Suicidio assistito, le ultime lettere del signor Romano prima di morire

Le parole dell'82enne di Peschiera Borromeo per spiegare le ragioni della sua scelta. Marco Cappato ancora indagato per aiuto al suicidio

Milano, 28 novembre 2022 - Marco Cappato, tesoriere dell'associazione Luca Coscioni, è indagato per aiuto al suicidio dopo che sabato si è autodenunciato per aver accompagnato un 82enne affetto da una grave forma di Parkinson a morire in Svizzera. Il signor Romano, questo il nome di battesimo, ex giornalista e pubblicatirio, aveva spiegato in alcune lettere la sua condizione e le motivazioni dietro la sua scelta. Eccono uno stralcio che spiega le condizioni cui era costretto il malato.

"Ho sempre fatto le mie scelte e ho sempre pensato che la nostra vita ci appartenga, prima ancora che questa frase diventasse centrale nella campagna dell'Associazione Luca Coscioni. Così ho iniziato ad informarmi sulle possibilità di organizzare il mio fine vita nel modo più dignitoso possibile, ma presto mi è stato chiaro che la situazione italiana è più complicata di come potessi pensare. L'opzione di recarmi in Svizzera in clandestinità mi spaventa perché non voglio assolutamente mettere i miei familiari nella condizione di rischiare di affrontare vicissitudini giudiziarie. Trovo però che sottrarre la libertà di scelta in questi casi sia anacronistico e crudele, e non mi arrendo all'idea di non essere libero. [...] Ho sempre detto che alla fine, se ce ne fosse stato bisogno, avrei deciso io cosa fare. Attualmente vivo in casa circondato dall'affetto dei miei cari. Ma non posso più svolgere da solo le azioni più semplici e questo è molto doloroso. La maggior parte del mio tempo trascorre in camera, a letto; la televisione sopperisce ai miei amati libri, ma non posso più leggere o scrivere, che erano le attività principali della mia vita. Ho seri dolori muscolari che a volte mi tolgono il fiato e a volte sono più leggeri ma costanti. Il mio corpo è quasi completamente irrigidito. Non ho nessuna autonomia, non posso alzarmi se non con molto aiuto, non posso mangiare da solo o bere da solo, ho bisogno di assistenza per l'igiene personale. Ho una grave disfagia che non mi fa più mangiare cibi solidi. Sono completamente dipendente dall'aiuto di familiari e personale specializzato. Comunico a fatica anche i bisogni più essenziali. Vivo questa situazione con grande malessere. Inoltre, sono consapevole che la mia malattia, il Parkinson, può portare ad avere bisogno di ulteriori ausili; potrei essere attaccato ad una macchina per poter mangiare, o forse anche per respirare, e potrei non comunicare più con le parole. Sono anche consapevole che la capacità di discernimento è fondamentale ai fini dell'accesso al fine vita secondo le normative, e anche questa capacità, purtroppo potrebbe un giorno venir meno, togliendomi la possibilità di scegliere se essere oggetto di cure o no". 
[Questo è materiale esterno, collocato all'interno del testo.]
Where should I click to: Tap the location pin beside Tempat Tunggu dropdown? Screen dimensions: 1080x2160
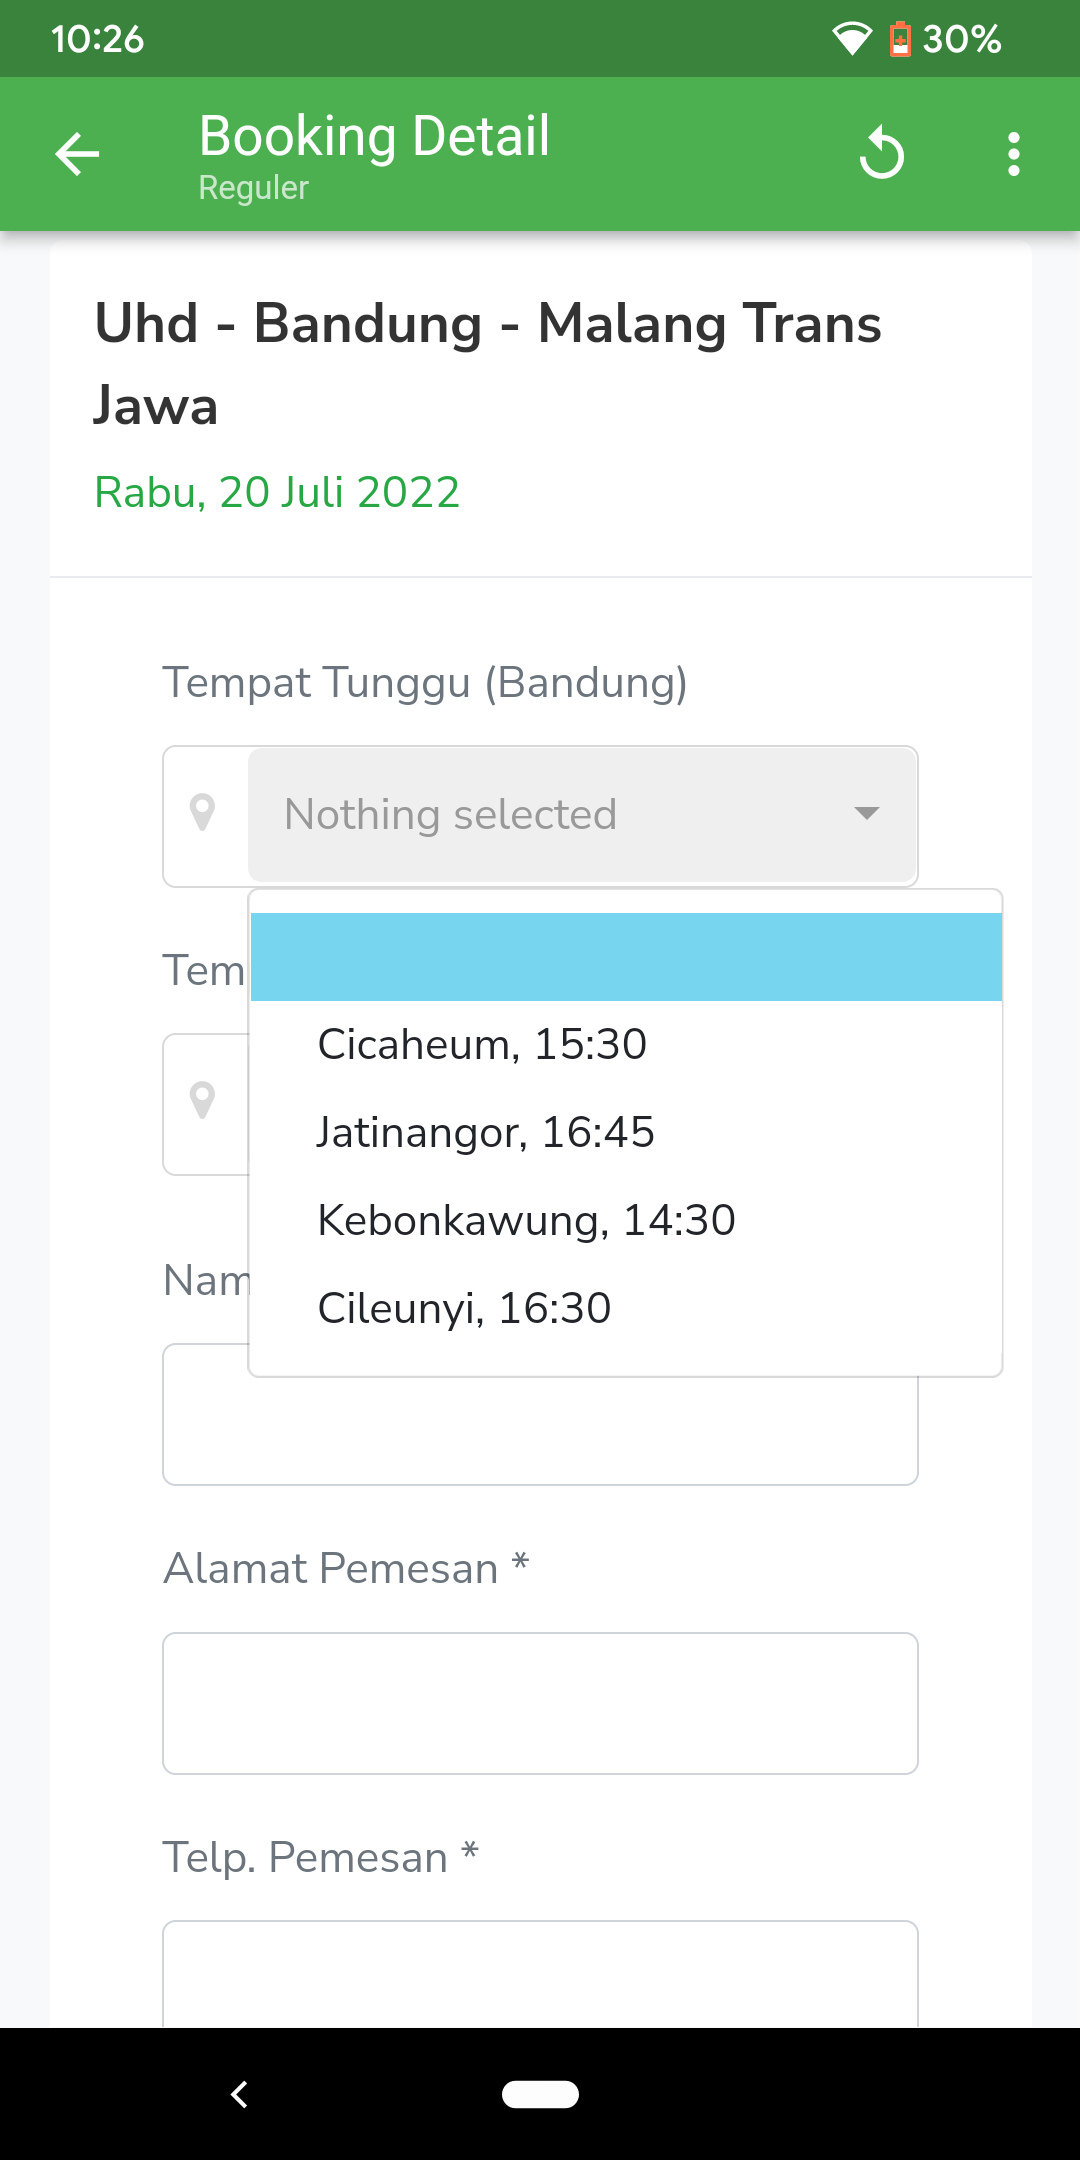[203, 813]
Per Marco Cappato, Tesoriere dell'Associazione Luca Coscioni, è stata una nuova disobbedienza civile, dal momento che Romano non era "tenuto in vita da trattamenti di sostegno vitale", quindi, come la 69enne veneta Elena Altamira, non rientra nei casi previsti dalla sentenza 242/2019 della Corte costituzionale sul caso Cappato\Dj Fabo per l'accesso al suicidio assistito in Italia. Nel nostro paese, proprio grazie a quella sentenza 242 della Corte costituzionale, che ha valore di legge, il suicidio assistito è possibile e legale quando la persona malata che ne fa richiesta è

  1. affetta da una patologia irreversibile
  2. fonte di intollerabili sofferenze fisiche o psicologiche
  3. pienamente capace di prendere decisioni libere e consapevoli
  4. tenuta in vita da trattamenti di sostegno vitale
  5. queste condizioni siano state verificate dal SSN.